Zendesk personalizes the experience
Zendesk has built their business helping brands deliver exemplary customer service, and their product tours meet the same quality bar. The product tour experience feels light and personalized. Here’s what stands out:
- At the start of a new interactive demo, Zendesk offers prompts to customize your experience based on your persona (who you will help most often using the product), what problem you’re solving for.

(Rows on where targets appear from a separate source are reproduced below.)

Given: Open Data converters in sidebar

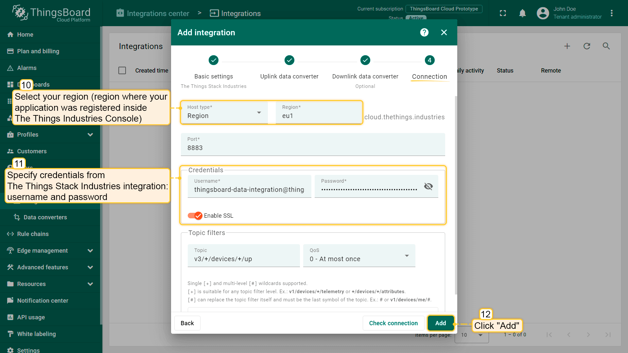Looking at the screenshot, I should tap(45, 217).
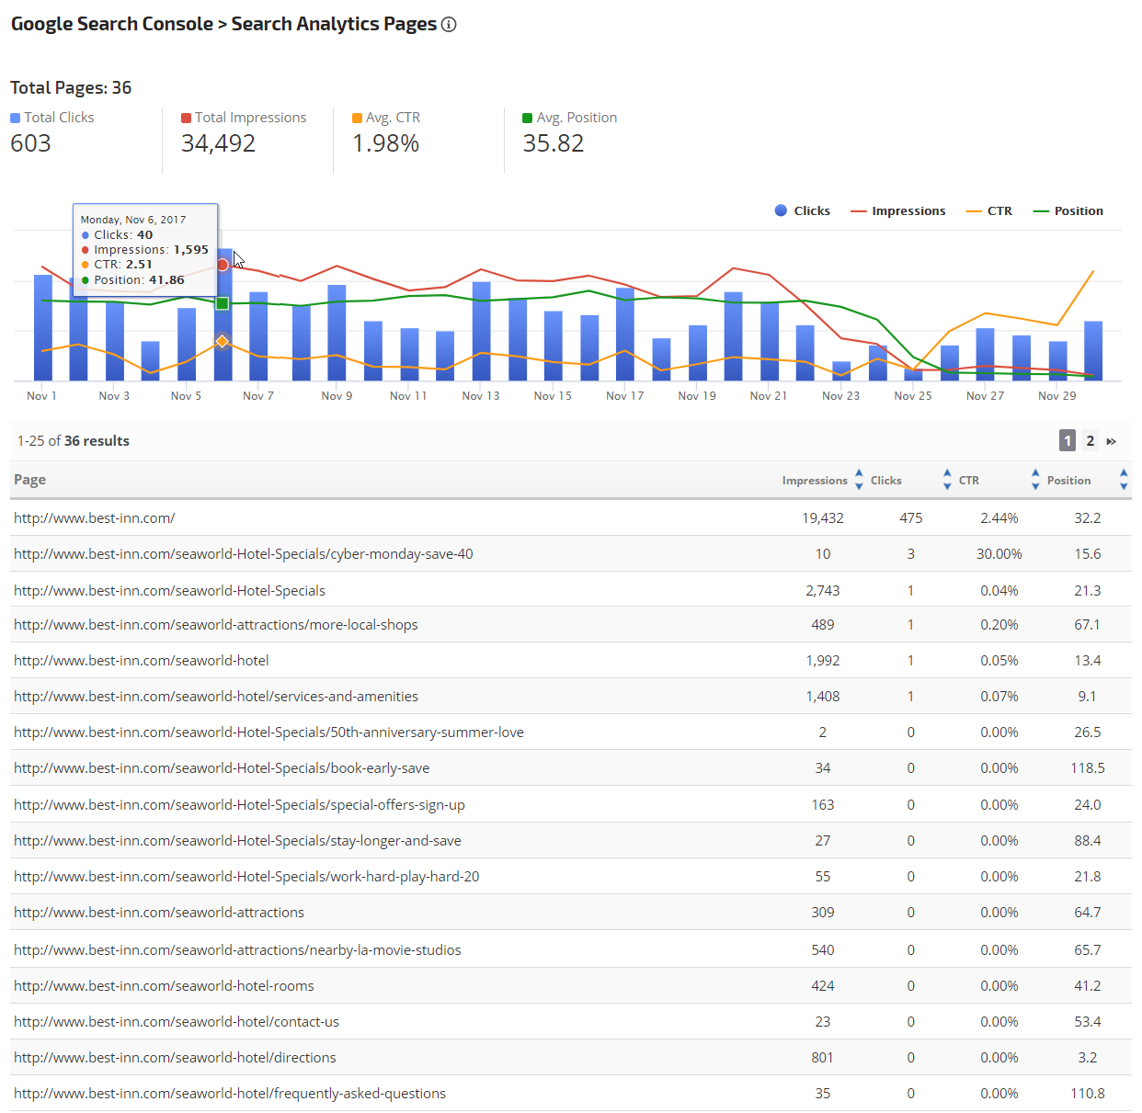Toggle CTR line in chart legend
Screen dimensions: 1142x1113
pyautogui.click(x=989, y=210)
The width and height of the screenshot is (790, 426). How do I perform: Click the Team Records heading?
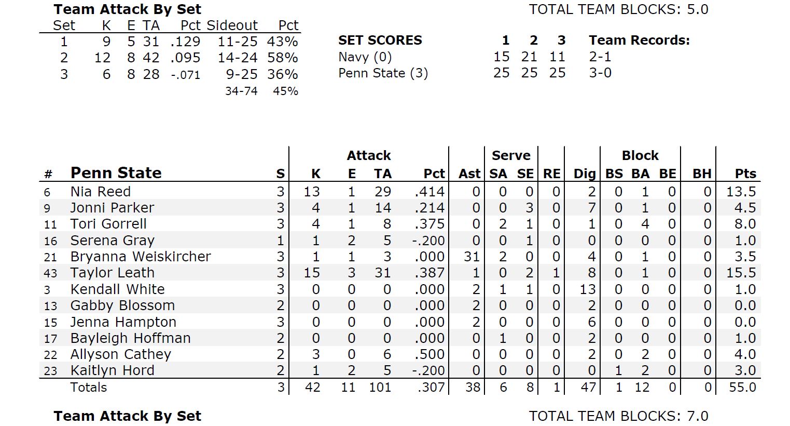coord(639,41)
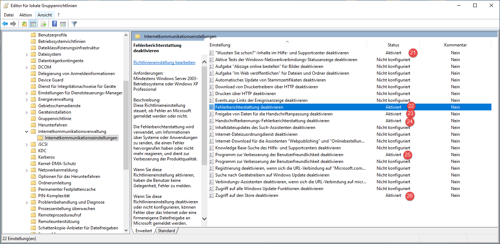Open the Datei menu

[9, 15]
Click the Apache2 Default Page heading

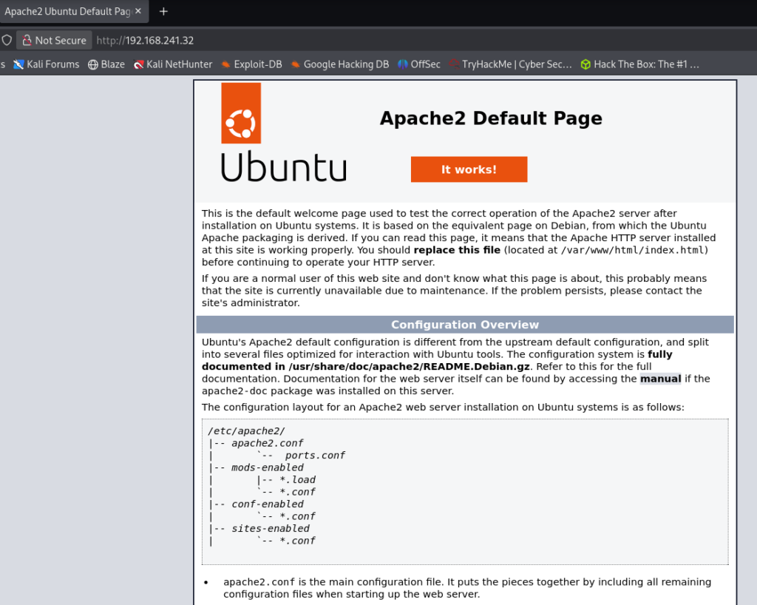[x=491, y=118]
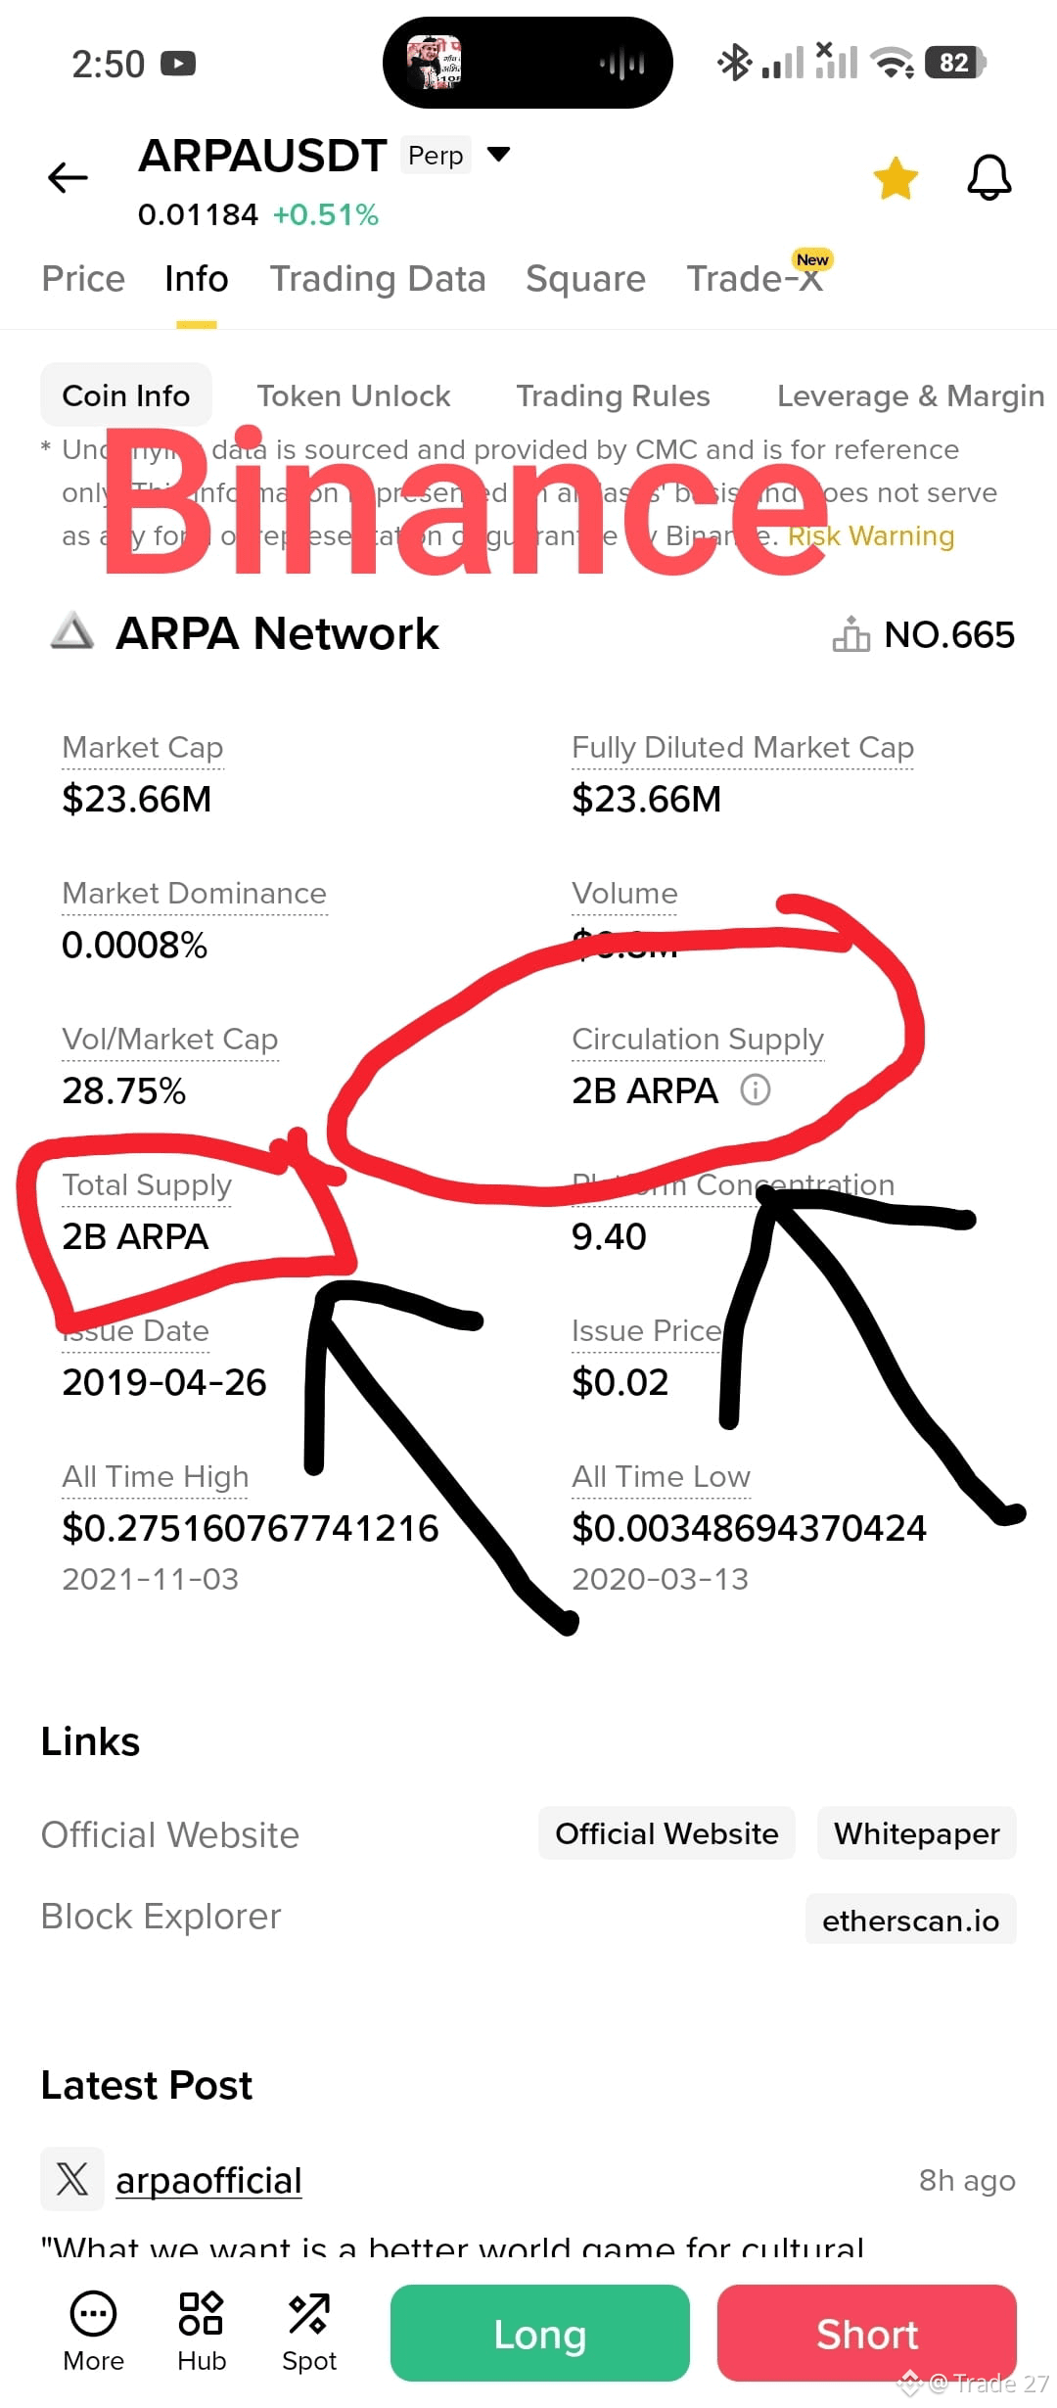1057x2408 pixels.
Task: Open the More menu icon
Action: [93, 2313]
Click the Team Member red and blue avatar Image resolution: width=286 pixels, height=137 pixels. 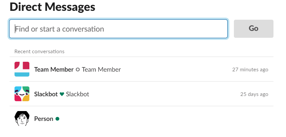point(22,69)
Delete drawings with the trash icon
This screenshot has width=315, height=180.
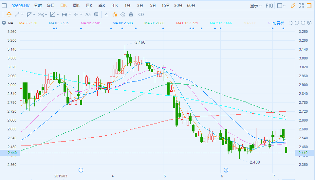coord(131,14)
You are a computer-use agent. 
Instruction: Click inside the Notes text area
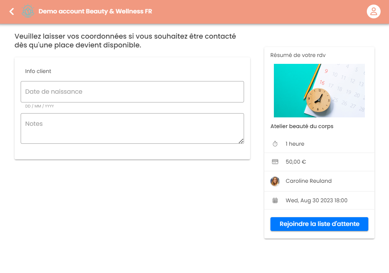click(x=132, y=128)
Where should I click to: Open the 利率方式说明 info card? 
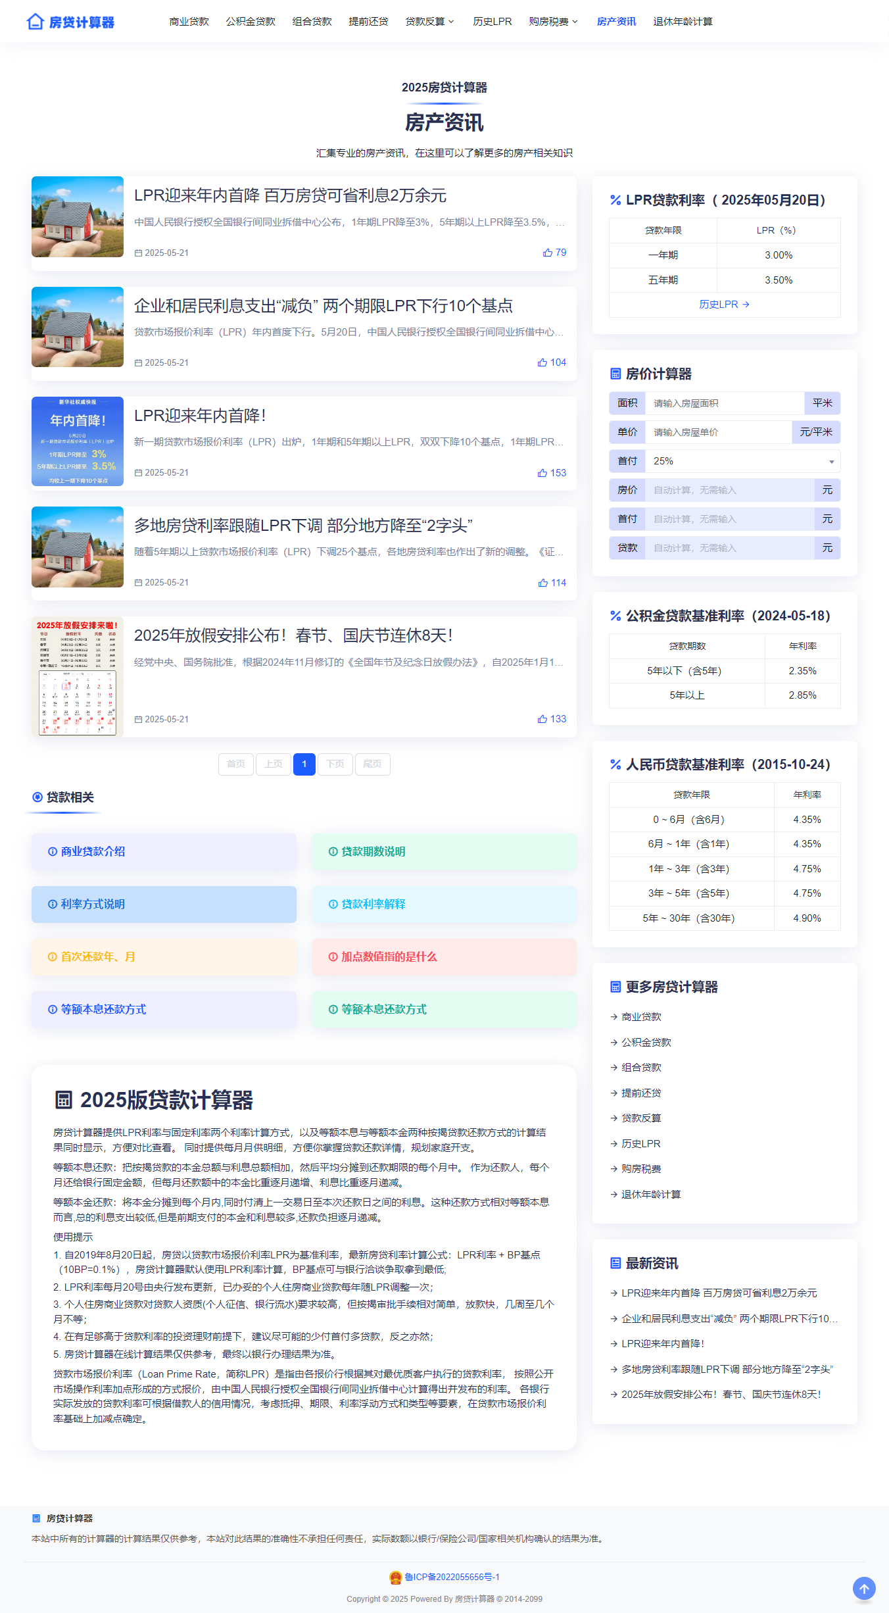[x=164, y=904]
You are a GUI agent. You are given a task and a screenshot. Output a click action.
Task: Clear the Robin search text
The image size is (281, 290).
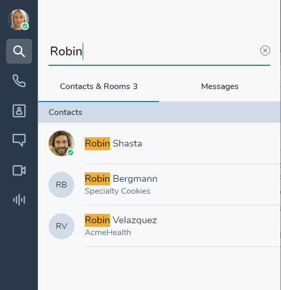pyautogui.click(x=265, y=51)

- The line of questioning progresses one screen at a time to capture your contact information – this approach is a creative way to get the user invested and more likely to complete the conversion form.
- They keep the experience light and infuse a little humor with silly use case examples, such as solving for a cat filter videoconferencing bug. At the same time, they don’t lose sight of the business value, with call-outs like “Satisfy your SLAs.”
Summary of ways to create winning interactive demos
There are many ways organizations use interactive demos to create memorable product experiences from top to bottom of the funnel. Here’s a summary of tactics to try:
- Be thoughtful about whether, how, and when you gate your demo experiences based on the outcome you’re trying to drive and the experience you want to deliver.
- Keep things interesting. Dabble with different demo effects and capabilities that increase interactivity, or keep users engaged with a dose of humor and/or personalization.
- Cater to different user preferences, offering a mix of different resources and calls to action from the interactive demo.
- Set expectations upfront to help the user know what to expect and how much time they should allocate for the demo experience.